L’isolement de la concession et sa situation - à cheval sur deux provinces, sur deux communautés et sur deux districts - expliquent pourquoi pendant quatre ans personne ne s’était douté de ce qui s’y passait. En avril 2004, lorsque 4 communautés, entre 5000 et 8000 personnes, décident d’aller vérifier l’existence de cette mystérieuse concession, pour, si son existence se vérifie, réclamer le départ de l’entreprise de leurs terres, elles découvrent que la concession existe pour de bon et qu’elle s’étale sur 80 000 hectares. Les paysans font aussi connaissance avec les pratiques de la compagnie minière ainsi qu’avec ses méthodes de dialogue musclé : un paysan est tué par une bombe lacrymogène qui l’atteint en pleine tête tandis que de nombreux autres sont blessés. Mais le triste décompte ne s’arrête pas là, puisque l’année suivante, en juillet-aout 2005, alors qu’une seconde grande marche mène de nouveau des milliers de paysans aux installations de l’entreprise minière, les marcheurs sont attaqués, cette fois-ci directement par Direction Nationale des Opérations Spéciales, dont les forces sont déployées en nombre pour protéger les installations de la compagnie, pourtant illégales, épaulée par les employés d’une entreprise de sécurité privée, la fameuse FORZA(constituée d’anciens membres de la Marine de guerre ayant été chargés des basses besognes lors du règne de Fujimori).

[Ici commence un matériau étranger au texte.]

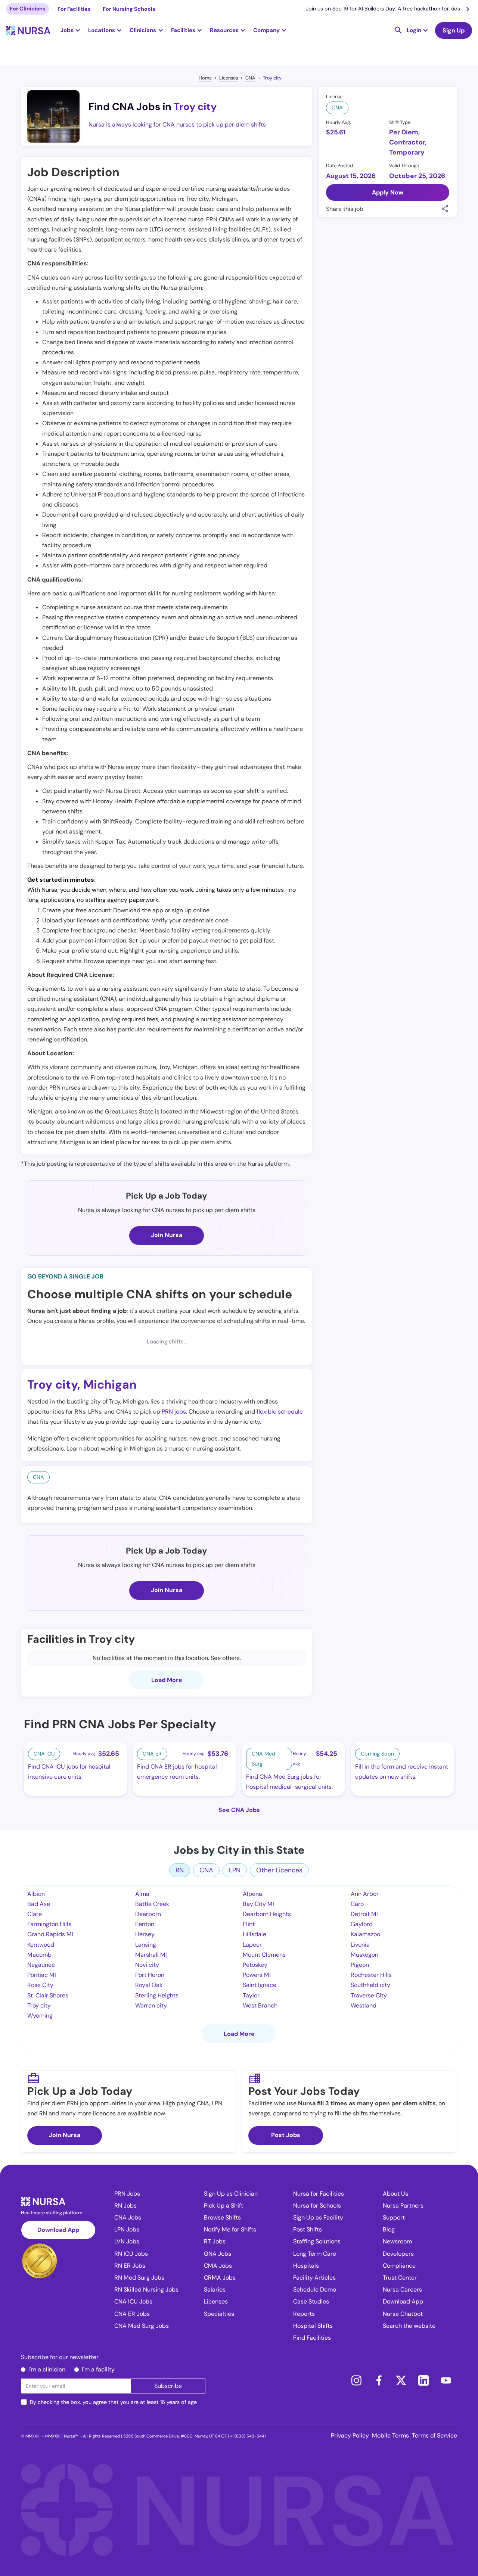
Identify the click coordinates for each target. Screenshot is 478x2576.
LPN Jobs (126, 2229)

Au bilan de cette attaque, on comptera 1 mort, tué par balle, et de nombreux blessés. 32 personnes, dont deux femmes et un journaliste, sont séquestrés et torturés pendant 3 jours. Les femmes seront menacées de viol. En réponse, le gouvernement, au lieu d’ouvrir une enquête sur ces bavures, met en accusation 106 paysans. Autant dire qu’on ne leur fait pas de cadeaux.

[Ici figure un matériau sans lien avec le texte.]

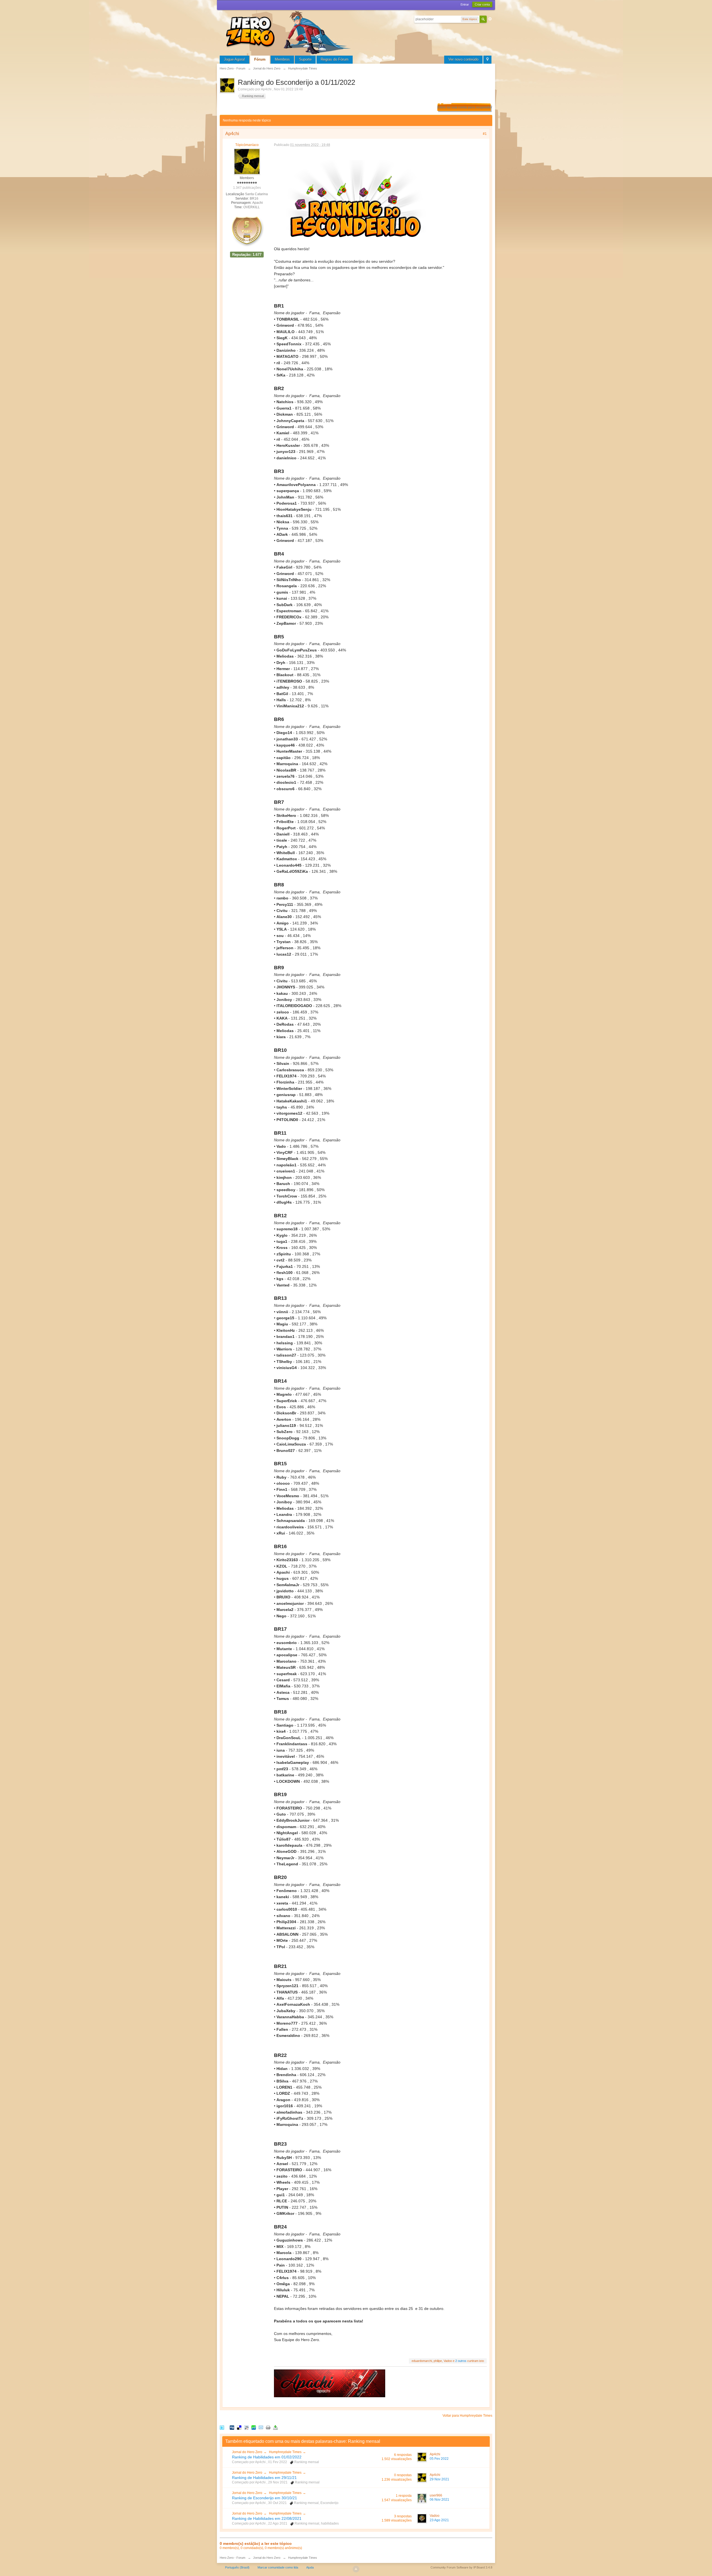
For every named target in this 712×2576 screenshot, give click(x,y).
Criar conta (482, 4)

Ces terribles événements ne réussissent pas pour autant à démobiliser les paysans pour qui la réplique se doit d’être pacifique. Alors, malgré les 106 procès qu’ils ont sur les épaules, ils acceptent de participer aux tables de dialogue mises en place par le gouvernement de Toledo, qui les endort, jusqu’à ce que son successeur, le docteur Alan Garcia, dont la conception du dialogue est assez originale, décide d’intensifier … la criminalisation de la contestation sociale. Le dialogue est rompu. L’Etat péruvien a choisi son camp, celui de la mine. Il faut dire que la plus grosse fortune du Pérou, Dionisio Romero, propriétaire du groupe le plus riche du pays (Grupo Romero, entre autres spécialisé dans l’exploitation du bois amazonien), qui se dit de centre-gauche et qui aime bien Alan Garcia, est de la région. Il devrait, par ailleurs, racheter 20% des parts de la mine si l’étude d’impact environnemental est validée…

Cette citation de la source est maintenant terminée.